Proches et spectateurs ne peuvent que s’inquiéter pour lui, craindre le geste de trop. Arrivera-t-il ? Quand ? Quelles seront les conséquences ? « Damien, faut que tu dormes » lui lance Leïla, « Tu repars là », et d’ajouter : « Je suis fatiguée, je ne vais pas tenir », puis « si tu retournes à l’hôpital, je ne suis pas sûre d’être là à ton retour ». C’est pourtant elle qui, peu après, devra appeler une ambulance et le faire interner de force.
À son retour, Damien sera totalement transformé. Bourré de médicaments, il se déplace avec difficulté, il a geste lent et tremblant, le regard vide. Il n’arrive même pas à sortir seul de sa baignoire et refuse de jouer avec son fils qui s’ennuie. Plus la montée est haute, plus la descente est rude. Et Leïla, qui est finalement restée, demeurera intranquille. Après la crainte de la folie de trop, voici le temps de la crainte constante de la rechute ; d’où le titre au pluriel, histoire de montrer que « l’intranquillité du mari et père devient immanquablement l’intranquillité de l’épouse et du fils » note le réalisateur qui s’est inspiré pour ce film de ce qu’il a vécu avec son père maniaco-dépressif.
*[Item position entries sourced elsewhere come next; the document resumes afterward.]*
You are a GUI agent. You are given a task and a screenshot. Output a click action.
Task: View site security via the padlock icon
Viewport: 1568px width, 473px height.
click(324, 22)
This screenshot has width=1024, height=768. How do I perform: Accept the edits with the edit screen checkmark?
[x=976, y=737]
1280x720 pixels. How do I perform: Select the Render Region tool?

Le récit est prenant avec ce cycle de la bipolarité représenté dans son étonnante diversité. À la réussite du récit, s’ajoutent une grande prestations d’acteurs et une énorme maîtrise technique. « Le film (…) me donne l’impression de n’être pas dogmatique et de vivre avec ses acteurs : Ils se laissent regarder et c’est grâce à eux que tout devient juste » note le réalisateur qui ne tarit pas d’éloges sur Leïla Bekhti et Damien Bonnard. « Tout a commencé vraiment quand Damien est arrivé sur le film, quand je l’ai vu prendre en charge le personnage, quand j’ai compris qu’il avait vraiment envie d’en faire quelque chose », explique-t-il. Et de poursuivre : « le personnage de Leïla dans le scénario était fragile, subissait plus la psychose du père de son enfant. J’ai été magnifiquement surpris par la force et la résistance qu’a donné Leïla Bekhti au film. Elle m’a offert son désir, sa sensualité, sa fatigue (…) Dès sa première lecture, Leïla a compris qu’il ne s’agissait pas d’un film sur la maniaco-dépression mais plutôt d’une interrogation sur la capacité et les limites de l’engagement amoureux ».
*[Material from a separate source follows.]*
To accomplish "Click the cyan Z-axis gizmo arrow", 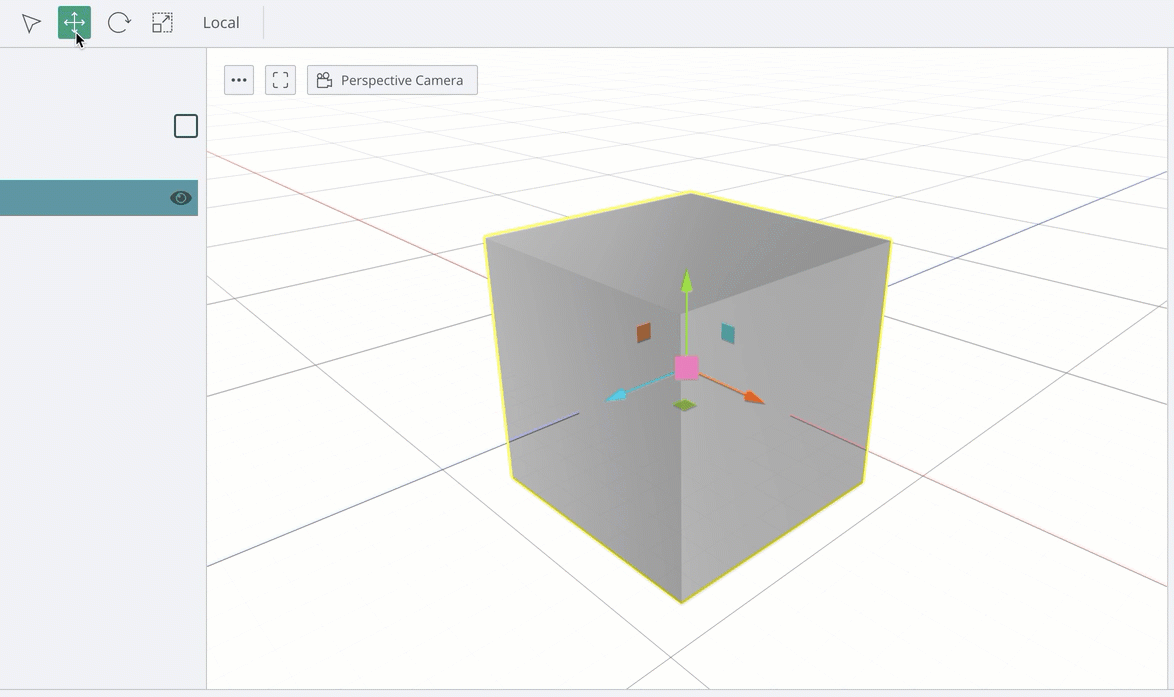I will coord(618,397).
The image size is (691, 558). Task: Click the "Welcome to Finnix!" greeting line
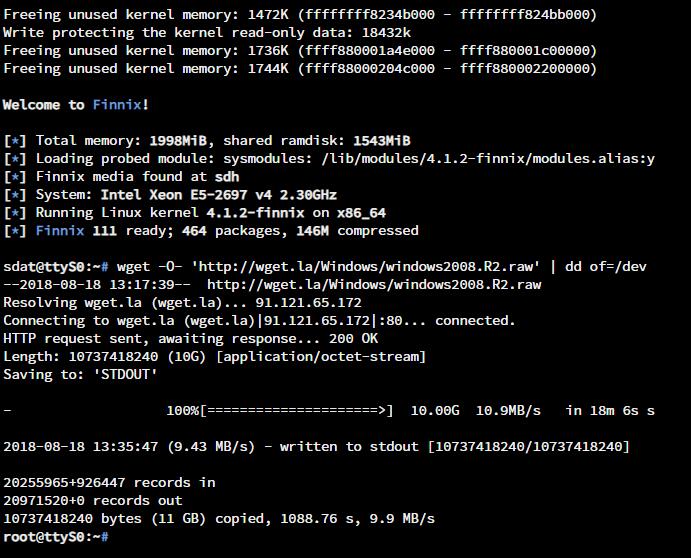(76, 105)
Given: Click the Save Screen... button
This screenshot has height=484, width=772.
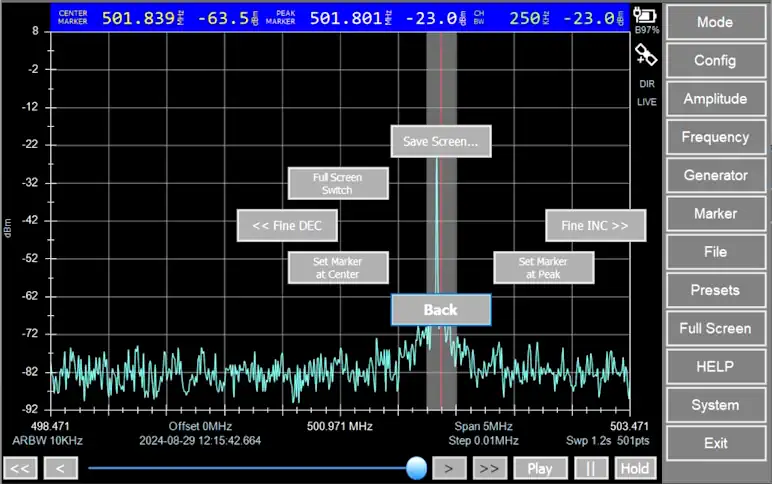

Si le jeu d’acteur est pour beaucoup dans la réussite de ces Intranquilles – dixième long-métrage de Joachim Lafosse, troisième coproduit par le Luxembourg, après Nue Propriété en 2006 (Tarantula) et À Perdre la raison en 2012 (déjà avec Samsa Film) –, le cadre, constamment au plus près des personnages, à la fois nerveux et stables, les décors faits de clairs obscurs, mais aussi les intermèdes musicaux que propose le réalisateur y sont également pour beaucoup. D’ailleurs la scène, dans la voiture, ou le couple chante Idées noires de Bernard Lavilliers, avec la femme qui reprend les extraits de la chanson : « Tu ne penses qu’à toi. Tout seul tu finiras. » est tout bonnement magnifique. Prémonitoire ? Il faudra voir le film pour le savoir.